Obviously this post doesn't speak for every different person's experience with dialysis. Like any other serious disease, treatments and responses to treatments differ from patient to patient. What I wanted to try to do however, is give others like me (who know nothing about this treatment of ESRD) a sense of what dialysis is all about. It's the "why" behind why there needs to be more living and deceased donors.

For more information about kidney disease in Canada, causes, treatments and more, visit

Friday, May 18, 2012

Kidney Stories of Hope

I was on the fence about this topic and whether or not I should do a post about it. Mostly because I felt like I was tooting my own horn and like so many Canadians I was raised to beleive that's not something we should do.

A brief story I wrote for the Kidney Foundation of Canada, was selected as a winning entry in their national "Kidney Stories of Hope" campaign. I was the Prairies winner. I remember reading last year's entries a couple of months before I donated, when everything with my testing was so uncertain and up in the air. They were inspiring and really helped me get a glimpse of what living with kidney disease is like.

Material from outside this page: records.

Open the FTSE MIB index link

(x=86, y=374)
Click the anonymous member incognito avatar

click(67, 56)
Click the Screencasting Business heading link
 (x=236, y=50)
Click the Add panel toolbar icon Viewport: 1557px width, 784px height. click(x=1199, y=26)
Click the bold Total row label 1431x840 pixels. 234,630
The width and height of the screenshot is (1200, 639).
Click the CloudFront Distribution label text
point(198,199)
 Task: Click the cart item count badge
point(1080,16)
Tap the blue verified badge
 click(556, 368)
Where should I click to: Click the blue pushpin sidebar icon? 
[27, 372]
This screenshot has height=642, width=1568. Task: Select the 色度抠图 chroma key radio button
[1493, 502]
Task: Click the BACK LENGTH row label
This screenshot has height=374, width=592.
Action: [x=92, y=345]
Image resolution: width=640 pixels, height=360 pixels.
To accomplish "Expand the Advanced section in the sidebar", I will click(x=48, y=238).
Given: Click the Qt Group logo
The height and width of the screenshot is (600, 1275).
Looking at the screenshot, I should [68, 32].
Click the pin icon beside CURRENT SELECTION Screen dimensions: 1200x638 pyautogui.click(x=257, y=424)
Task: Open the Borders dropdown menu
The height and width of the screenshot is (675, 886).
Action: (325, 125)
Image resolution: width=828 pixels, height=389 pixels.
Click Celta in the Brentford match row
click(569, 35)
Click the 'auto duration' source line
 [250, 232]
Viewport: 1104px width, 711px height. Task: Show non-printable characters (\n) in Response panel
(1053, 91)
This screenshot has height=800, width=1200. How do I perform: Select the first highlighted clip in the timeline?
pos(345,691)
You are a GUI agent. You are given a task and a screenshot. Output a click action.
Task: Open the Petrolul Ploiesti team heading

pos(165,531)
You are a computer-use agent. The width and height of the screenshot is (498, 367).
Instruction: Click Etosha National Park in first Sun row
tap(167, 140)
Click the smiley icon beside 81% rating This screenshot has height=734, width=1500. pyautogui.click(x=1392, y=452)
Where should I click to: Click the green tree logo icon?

 I've said it before and I will say it again....people and their families that live with dialysis, renal diets, fatigue etc. that are a part of end stage renal disease are amazing, resilient people. I've come to know a lot of people on dialysis and I am humbled by their strength and positivity every day. So often donors are called heroes but in my mind, those fighting kidney disease are much more deserving of the title.

A few months ago I decided I would submit my story to the campaign, hoping it would encourage people to consider living donation. I really want people to understand that donating isn't scary and it is so much easier than people would think. I thought maybe a friend of family memembr of someone on dialysis who might be looking at the stories, might see mine and it might help them make the decision to step up and be tested as a potential donor. Never in a million years did I think my story would be selected as a winner.

I was away at a conference/mini Ontario vacation when I received an email from my local chapter of the Kidney Foundation, letting me know I had been selected. The stories were judged by a committee of volunteers and kidney foundation staff using the following criteria:

Novelty: Is there something unique or different about your story? Have you found a new way to cope with kidney disease?
Impact: Will your story help or change how other people with kidney problems work or live?
Human interest: Does your story inspire or motivate people in some way? Did someone inspire you—if so, how?

It was really an honour to be selected. It was also a reminder to me that as much as I sometimes still feel uncomfortable talking about what I did (almost a year ago!!), it has the potential to make a difference in peoples' lives by continuing to share my story. I'd be really proud if one day if I influenced someone to consider being a living donor.

Thank you so much to the "Kidney Community" for letting me be a part of your world and for acknowledging me in this way. It really means a lot.